### Goal of the exercise
Your answer should be a single number: the count of lines in the records below containing the word "with".

### Records to process
*** Block opens ***

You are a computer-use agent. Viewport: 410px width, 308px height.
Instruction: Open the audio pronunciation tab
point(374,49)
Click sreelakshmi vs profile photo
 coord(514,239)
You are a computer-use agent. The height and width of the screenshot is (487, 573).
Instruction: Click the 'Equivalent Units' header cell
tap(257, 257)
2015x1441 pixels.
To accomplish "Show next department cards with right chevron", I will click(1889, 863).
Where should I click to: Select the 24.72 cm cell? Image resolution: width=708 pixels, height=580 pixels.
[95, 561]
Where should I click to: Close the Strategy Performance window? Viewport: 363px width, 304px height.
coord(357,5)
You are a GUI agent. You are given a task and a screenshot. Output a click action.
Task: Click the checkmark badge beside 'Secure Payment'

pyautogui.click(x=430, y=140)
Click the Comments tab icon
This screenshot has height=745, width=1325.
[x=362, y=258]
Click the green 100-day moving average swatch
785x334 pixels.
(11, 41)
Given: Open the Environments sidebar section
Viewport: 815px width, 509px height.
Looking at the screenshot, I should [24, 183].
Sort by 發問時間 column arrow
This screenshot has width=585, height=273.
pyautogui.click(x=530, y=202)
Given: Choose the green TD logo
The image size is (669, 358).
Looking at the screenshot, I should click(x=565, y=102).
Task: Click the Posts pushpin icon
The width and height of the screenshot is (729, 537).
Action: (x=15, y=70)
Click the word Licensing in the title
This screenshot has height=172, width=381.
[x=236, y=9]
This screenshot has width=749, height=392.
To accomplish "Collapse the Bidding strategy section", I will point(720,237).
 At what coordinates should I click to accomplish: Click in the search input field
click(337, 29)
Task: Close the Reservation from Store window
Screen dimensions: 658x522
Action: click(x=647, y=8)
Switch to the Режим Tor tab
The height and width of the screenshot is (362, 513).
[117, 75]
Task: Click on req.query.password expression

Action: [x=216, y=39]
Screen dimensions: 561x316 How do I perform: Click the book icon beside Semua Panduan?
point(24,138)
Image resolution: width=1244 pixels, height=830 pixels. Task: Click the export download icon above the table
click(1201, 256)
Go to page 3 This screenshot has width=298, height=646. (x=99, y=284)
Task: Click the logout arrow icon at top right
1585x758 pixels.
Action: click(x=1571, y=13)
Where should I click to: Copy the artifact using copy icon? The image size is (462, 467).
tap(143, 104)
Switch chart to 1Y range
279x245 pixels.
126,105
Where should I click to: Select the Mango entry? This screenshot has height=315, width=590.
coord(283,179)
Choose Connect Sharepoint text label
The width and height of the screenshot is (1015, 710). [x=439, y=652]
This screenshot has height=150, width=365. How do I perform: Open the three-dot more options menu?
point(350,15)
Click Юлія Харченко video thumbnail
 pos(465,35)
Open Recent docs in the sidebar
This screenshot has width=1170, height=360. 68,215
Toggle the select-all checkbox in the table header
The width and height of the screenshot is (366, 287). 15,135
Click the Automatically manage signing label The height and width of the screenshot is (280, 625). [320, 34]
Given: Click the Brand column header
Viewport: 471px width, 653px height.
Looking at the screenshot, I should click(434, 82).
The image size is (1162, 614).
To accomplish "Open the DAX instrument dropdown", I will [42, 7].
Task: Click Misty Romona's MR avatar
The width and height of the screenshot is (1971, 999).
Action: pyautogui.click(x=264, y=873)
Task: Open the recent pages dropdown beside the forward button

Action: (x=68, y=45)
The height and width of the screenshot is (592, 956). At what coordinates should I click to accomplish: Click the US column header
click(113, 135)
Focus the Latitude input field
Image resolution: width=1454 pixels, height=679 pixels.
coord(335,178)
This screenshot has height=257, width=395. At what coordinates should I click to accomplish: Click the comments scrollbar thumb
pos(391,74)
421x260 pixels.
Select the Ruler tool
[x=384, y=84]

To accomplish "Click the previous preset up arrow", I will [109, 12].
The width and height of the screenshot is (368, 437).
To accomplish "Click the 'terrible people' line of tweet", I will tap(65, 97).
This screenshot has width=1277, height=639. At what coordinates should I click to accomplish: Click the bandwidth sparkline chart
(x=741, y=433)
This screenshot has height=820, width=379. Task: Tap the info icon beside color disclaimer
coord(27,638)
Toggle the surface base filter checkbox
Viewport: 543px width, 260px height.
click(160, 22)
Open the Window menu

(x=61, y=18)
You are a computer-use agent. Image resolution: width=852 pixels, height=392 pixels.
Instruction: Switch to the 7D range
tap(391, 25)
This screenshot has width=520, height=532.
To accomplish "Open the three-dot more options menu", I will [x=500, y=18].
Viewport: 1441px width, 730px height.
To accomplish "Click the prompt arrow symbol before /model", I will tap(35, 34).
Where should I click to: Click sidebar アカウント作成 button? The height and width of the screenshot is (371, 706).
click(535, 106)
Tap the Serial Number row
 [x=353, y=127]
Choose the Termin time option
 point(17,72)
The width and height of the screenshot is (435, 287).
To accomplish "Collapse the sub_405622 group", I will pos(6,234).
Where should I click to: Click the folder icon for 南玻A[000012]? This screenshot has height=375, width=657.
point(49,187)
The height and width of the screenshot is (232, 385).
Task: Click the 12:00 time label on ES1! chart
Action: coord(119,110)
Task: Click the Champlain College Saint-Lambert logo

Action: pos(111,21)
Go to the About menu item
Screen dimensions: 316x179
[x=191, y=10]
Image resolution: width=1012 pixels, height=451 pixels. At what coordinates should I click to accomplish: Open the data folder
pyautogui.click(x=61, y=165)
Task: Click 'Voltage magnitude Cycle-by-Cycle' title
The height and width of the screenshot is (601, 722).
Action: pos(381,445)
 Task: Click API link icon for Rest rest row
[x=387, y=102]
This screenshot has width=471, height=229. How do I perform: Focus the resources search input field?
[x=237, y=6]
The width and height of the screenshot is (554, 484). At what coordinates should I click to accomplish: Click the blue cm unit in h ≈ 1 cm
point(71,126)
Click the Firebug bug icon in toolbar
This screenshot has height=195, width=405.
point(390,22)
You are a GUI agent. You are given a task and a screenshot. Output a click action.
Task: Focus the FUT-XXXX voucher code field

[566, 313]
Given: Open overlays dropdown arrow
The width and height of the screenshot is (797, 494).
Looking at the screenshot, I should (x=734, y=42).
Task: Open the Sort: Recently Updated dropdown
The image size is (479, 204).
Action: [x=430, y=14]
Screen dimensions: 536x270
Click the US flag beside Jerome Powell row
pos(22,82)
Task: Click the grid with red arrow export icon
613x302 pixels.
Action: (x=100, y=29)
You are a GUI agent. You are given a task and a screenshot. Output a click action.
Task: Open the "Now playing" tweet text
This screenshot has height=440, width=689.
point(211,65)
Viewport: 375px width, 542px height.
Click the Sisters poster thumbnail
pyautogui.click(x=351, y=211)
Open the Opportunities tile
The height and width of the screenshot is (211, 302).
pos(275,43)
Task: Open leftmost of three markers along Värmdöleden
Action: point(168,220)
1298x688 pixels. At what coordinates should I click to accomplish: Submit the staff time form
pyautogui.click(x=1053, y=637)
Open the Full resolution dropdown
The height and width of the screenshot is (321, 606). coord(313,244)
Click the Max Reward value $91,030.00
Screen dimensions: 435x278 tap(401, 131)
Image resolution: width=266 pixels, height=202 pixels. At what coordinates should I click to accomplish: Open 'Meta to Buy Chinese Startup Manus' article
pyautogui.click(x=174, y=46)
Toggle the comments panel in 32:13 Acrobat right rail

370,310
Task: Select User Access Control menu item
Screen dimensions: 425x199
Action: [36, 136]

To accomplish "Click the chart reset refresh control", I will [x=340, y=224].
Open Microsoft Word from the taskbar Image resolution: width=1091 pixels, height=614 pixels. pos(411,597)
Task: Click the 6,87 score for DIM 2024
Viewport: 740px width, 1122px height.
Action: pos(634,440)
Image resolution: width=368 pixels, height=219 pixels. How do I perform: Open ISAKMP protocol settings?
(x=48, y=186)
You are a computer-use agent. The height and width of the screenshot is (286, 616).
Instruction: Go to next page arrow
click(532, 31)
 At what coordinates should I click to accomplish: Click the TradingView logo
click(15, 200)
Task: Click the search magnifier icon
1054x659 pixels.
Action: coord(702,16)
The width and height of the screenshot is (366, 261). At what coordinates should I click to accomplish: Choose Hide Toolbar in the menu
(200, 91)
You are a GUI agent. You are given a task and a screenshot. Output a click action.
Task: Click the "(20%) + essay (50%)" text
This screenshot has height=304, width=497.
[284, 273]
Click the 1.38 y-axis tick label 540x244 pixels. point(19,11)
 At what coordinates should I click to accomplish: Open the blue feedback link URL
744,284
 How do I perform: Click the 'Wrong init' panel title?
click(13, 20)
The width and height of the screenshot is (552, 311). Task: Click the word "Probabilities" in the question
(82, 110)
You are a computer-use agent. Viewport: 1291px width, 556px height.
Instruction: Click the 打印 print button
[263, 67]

*** Block closes ***

### Solution for this task
2